After a year of mounting criticism, Pima Community College may soon be returning to an open-door admissions policy.
Officials there are recommending suspension of a contentious admission change that took effect last year. It banned would-be students from taking credit courses at PCC until they could pass a test that experts say is not intended to be used as an entrance exam.
The college's Governing Board is expected to vote on the issue by the end of this week.
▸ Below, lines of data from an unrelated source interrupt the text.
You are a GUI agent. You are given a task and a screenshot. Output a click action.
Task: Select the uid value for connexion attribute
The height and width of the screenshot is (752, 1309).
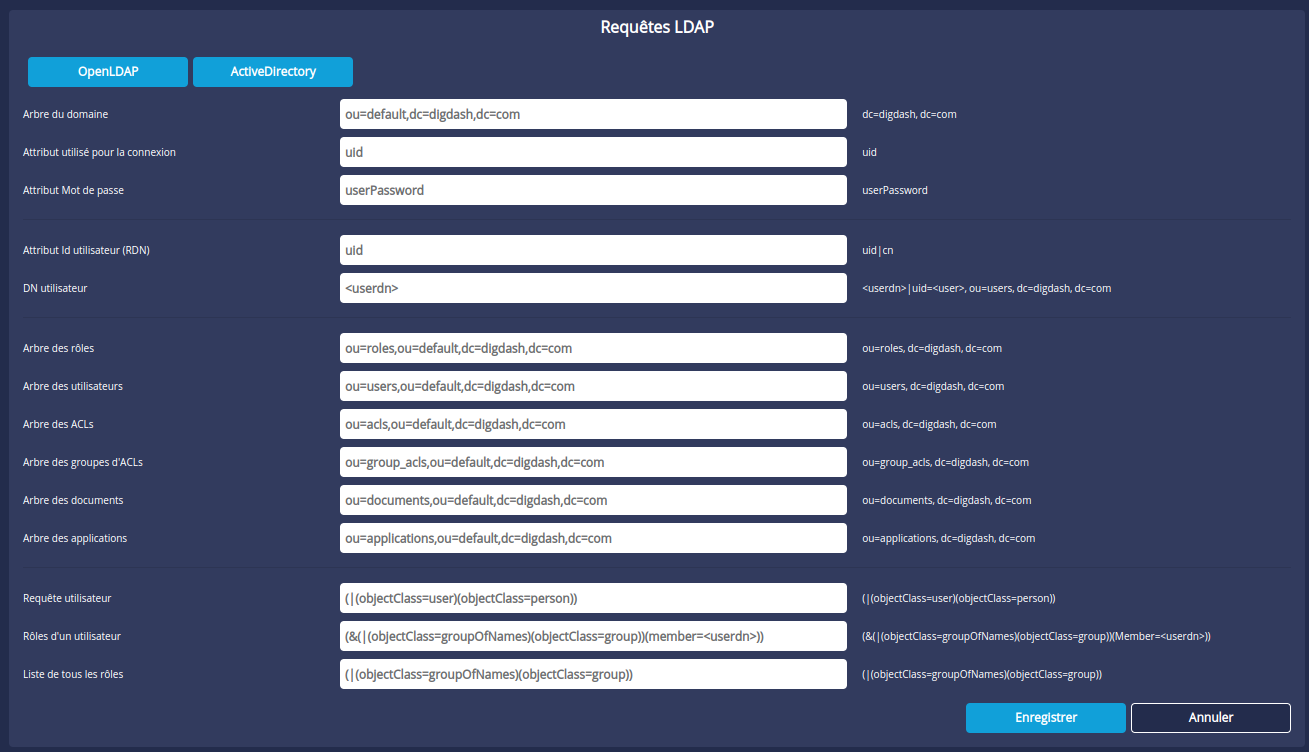pos(593,151)
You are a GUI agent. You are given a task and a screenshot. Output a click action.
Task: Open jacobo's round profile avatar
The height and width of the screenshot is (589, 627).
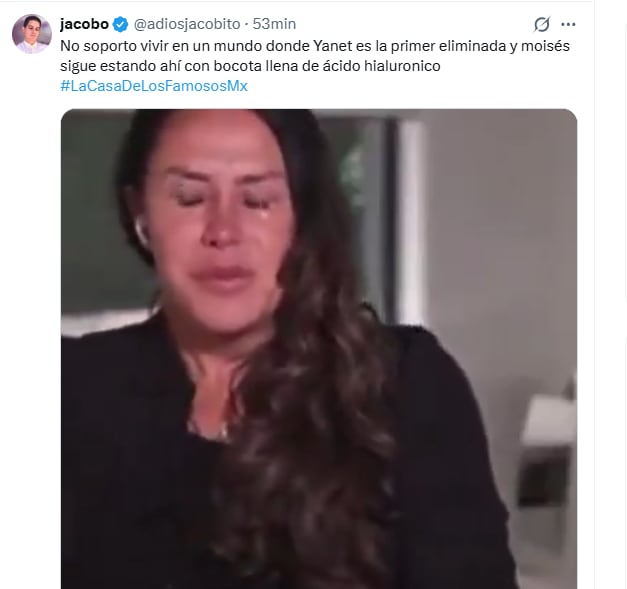click(x=32, y=34)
As of Monday, a meeting date had not been set.
The move to drop the test requirement comes on the heels of a recent investigation by the college's accreditor, which said the admission change was mishandled virtually from start to finish by former Chancellor Roy Flores and other college brass.
The accreditor, the Chicago-based Higher Learning Commission, is poised to put PCC on probation after investigators found problems with the admissions change and a host of other failings in its governance and administration.
The accreditor's report said PCC should have sought its permission before adopting new entrance standards, which effectively changed the college's mission without required approval.
It said Flores and other executives didn't adequately consult with the college's faculty and set up the process to "shortchange thorough input and discussion."
Interim Chancellor Suzanne Miles told Governing Board members at a study session Monday that college leaders involved in the change believed they were contributing to future student success.
The admission change required all new PCC students to prove what Flores and other officials described as a seventh-grade proficiency in reading, writing and math before they could take credit courses at the college.
But critics, including a national organization that promotes fair testing standards, said the test PCC has been using to decide who gets in was not designed for use as an admissions test and does not measure competence by grade levels.
PCC's enrollment fell by 11 percent last fall after the change took effect.